🤖 AI Summary
Researchers report that two AI sequence models, Evo 1 and Evo 2, generated complete, working bacteriophage genomes that produced viable viruses in the lab. Trained on billions of nucleotide pairs (A, C, G, T) from phage genomes and guided by the well-studied ΦX174 genome, the models proposed roughly 300 candidate genomes; 16 yielded phages that infected Escherichia coli in dishes. Some AI-designed phages lysed E. coli faster than ΦX174, and mixtures of AI phages rapidly overcame three ΦX174‑resistant E. coli strains.

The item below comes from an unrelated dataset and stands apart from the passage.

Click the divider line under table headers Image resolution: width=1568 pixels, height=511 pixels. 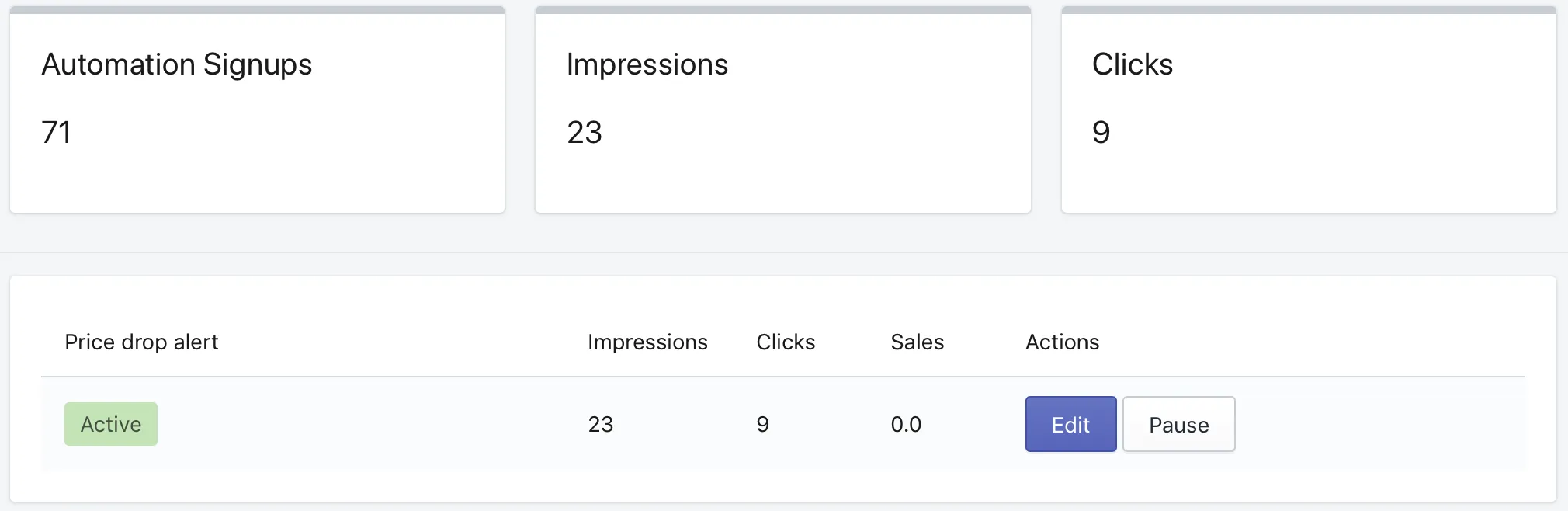point(783,377)
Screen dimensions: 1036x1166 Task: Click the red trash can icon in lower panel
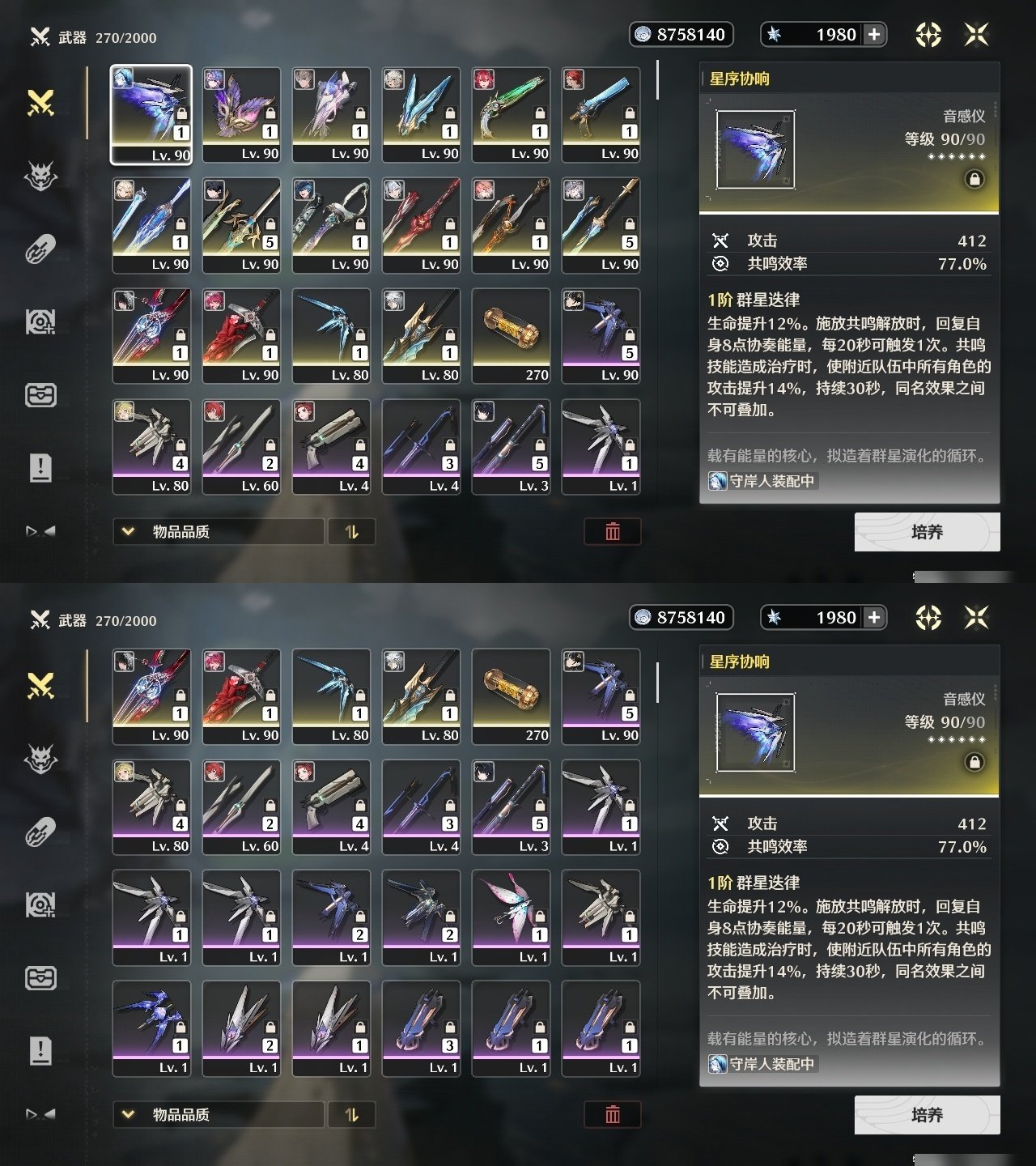click(x=613, y=1114)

The paper was posted to bioRxiv and has not yet been peer reviewed.
This is notable as the first demonstration of AI designing entire genomes (not just single genes) that function in vitro, with direct implications for phage therapy against antibiotic-resistant bacteria: AI could quickly generate tailored phages to match a patient’s infecting strain. Technically, the work shows sequence-modeling approaches can capture multigene interactions well enough to produce viable organisms at small genome scales, but scaling to complex genomes (the human genome is orders of magnitude larger) remains a major challenge. The team limited risk by excluding human pathogens from training data and using non‑human-infecting phages, but experts emphasize strict controls and extensive safety testing before any therapeutic use. Potential downstream uses include adaptive phage cocktails, microbial manufacturing, and tools to interpret and design larger genomes.